Et cela ne s’arrête malheureusement pas là… Penchons-nous plus en détail sur ces menaces pour mieux comprendre le phénomène.
Les attaquants peuvent par exemple tromper les systèmes de fermeture intelligents munis d’un détecteur de présence, en ajoutant un objet « fantôme » à la liste des objets reconnus, puis en réglant le statut de cet objet comme toujours « présent » à l’intérieur du bâtiment. Ce qui permet de garder les accès ouverts.
Les hackers peuvent également lancer en simultané une attaque de surveillance consistant à configurer le système d’automatisation pour que celui-ci envoie des messages rendant compte de l’activité du bâtiment à une plateforme de messagerie complice.
En analysant les alertes de détection de mouvements communiquées par les caméras connectées autour du bâtiment, les pirates peuvent ainsi obtenir des informations qui leur permettront de connaître le meilleur moment pour s’introduire dans un lieu sécurisé.
Autre cas de figure : en piratant un serveur d’automatisation, les hackers peuvent cloner une voix humaine puis la reproduire via un haut-parleur intelligent… De façon à déjouer les contrôles de reconnaissance vocale en vue d’effectuer une série d’actions, comme désactiver le système d’alarme d’un bâtiment ou ouvrir les portes d’accès.
Les serveurs d’automatisation exposés peuvent également fournir aux attaquants des :
- Données personnelles codées en dur ;
- Identifiants ;
- Mots de passe d’appareils connectés…
- Ou encore des clés API des objets.
Forts de ces informations, les hackers peuvent connaître la situation du bâtiment en temps réel, puis pirater le routeur sans fil afin de surveiller le trafic de données entrantes et sortantes.
Cependant, l’attaque la plus grave est peut-être celle de l’erreur logique, qui exploite une négligence du système : une fois que des règles automatisées ont été mises en place, celles-ci ne sont pas toujours visibles de l’utilisateur.
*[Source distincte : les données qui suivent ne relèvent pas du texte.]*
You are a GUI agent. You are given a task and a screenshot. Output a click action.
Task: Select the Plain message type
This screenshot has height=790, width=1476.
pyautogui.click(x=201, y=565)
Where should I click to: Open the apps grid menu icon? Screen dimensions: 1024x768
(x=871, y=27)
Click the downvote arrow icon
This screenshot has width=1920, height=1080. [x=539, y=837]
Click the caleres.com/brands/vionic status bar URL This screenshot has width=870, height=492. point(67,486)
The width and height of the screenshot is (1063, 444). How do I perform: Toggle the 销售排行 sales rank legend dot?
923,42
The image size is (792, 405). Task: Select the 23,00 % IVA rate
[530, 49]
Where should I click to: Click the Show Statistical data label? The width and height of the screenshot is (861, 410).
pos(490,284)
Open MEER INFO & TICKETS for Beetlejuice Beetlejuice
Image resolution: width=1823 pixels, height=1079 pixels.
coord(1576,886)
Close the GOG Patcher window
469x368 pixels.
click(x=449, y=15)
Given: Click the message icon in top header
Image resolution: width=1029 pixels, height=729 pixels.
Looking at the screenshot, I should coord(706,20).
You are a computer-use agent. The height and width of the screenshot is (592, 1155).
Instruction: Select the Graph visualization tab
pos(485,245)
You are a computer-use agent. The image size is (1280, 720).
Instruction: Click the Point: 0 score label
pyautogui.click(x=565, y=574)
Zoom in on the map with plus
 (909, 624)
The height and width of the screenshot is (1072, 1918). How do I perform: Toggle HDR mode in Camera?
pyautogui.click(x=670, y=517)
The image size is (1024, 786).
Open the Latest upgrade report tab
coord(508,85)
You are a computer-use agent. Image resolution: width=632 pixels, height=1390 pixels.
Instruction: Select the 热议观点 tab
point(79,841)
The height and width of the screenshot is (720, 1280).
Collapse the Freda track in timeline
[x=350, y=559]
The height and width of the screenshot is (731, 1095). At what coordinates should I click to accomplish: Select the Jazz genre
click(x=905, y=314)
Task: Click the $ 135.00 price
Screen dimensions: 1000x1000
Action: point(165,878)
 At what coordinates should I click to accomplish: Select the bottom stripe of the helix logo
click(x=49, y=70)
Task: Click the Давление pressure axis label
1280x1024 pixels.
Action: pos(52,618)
On peut ainsi créer une règle à l’insu du propriétaire d’un bâtiment (particulier ou entreprise) selon laquelle une alarme ne va pas retentir ou une lumière ne pas s’allumer en cas d’effraction.
La marche à suivre
Les télétravailleurs peuvent également être la cible d’attaques visant à infiltrer les réseaux d’entreprise ou à dérober des données sensibles rapportées du bureau.
Dans ce contexte, les acteurs de la sécurité informatique doivent donc envisager d’étendre aux bâtiments intelligents les pratiques de base en matière de cyberdéfense… tout en veillant à ce que ces pratiques soient transparentes pour l’utilisateur final.
Parmi celles-ci, on peut citer :
- L’activation de la protection par mot de passe pour tous les objets connectés ;
- Le remplacement des mots de passe par défaut par des identifiants uniques et robustes ;
- Ou bien la modification d’autres paramètres par défaut, tels que Telnet sur les webcams.
Le firmware des objets connectés doit être mis à jour le plus régulièrement possible, même si cela peut poser des problèmes de continuité opérationnelle.
Il faut donc appliquer le principe de diligence raisonnable à l’égard des nouveaux fournisseurs, pour s’assurer que les produits et systèmes IoT soient aussi sécurisés que possible dès leur première utilisation et que leur maintenance soit relativement aisée.
La liste des bonnes pratiques ne s’arrête pas là. On peut également :
- Activer le chiffrement pour le stockage et les communications ;
- Appliquer la norme de sécurité WPA2 pour les routeurs Wi-Fi ;
- Désactiver le protocole UPnP (Universal Plug and Play) ;
- Et autoriser l’accès au réseau uniquement à une liste d’adresses MAC codées en dur.
Il est également important que les équipes informatiques sauvegardent régulièrement les fichiers contenant les règles de configuration et d’automatisation des serveurs d’automatisation IoT.
La segmentation du réseau peut contribuer à mieux protéger les jeux de données sensibles… Tandis que des outils de surveillance et d’auto-évaluation peuvent servir à mieux comprendre les niveaux de sécurité de base, les vulnérabilités potentielles, les risques et les mesures d’atténuation.
Il n’existe pas d’approche uniforme pour contrer les attaques visant les plateformes d’automatisation IoT. Mais à mesure que les bâtiments qui nous entourent feront intervenir des chaînes de plus en plus complexes d’objets connectés, les stratégies de sécurité informatique n’auront d’autre choix que d’intégrer cette variable dans l’équation.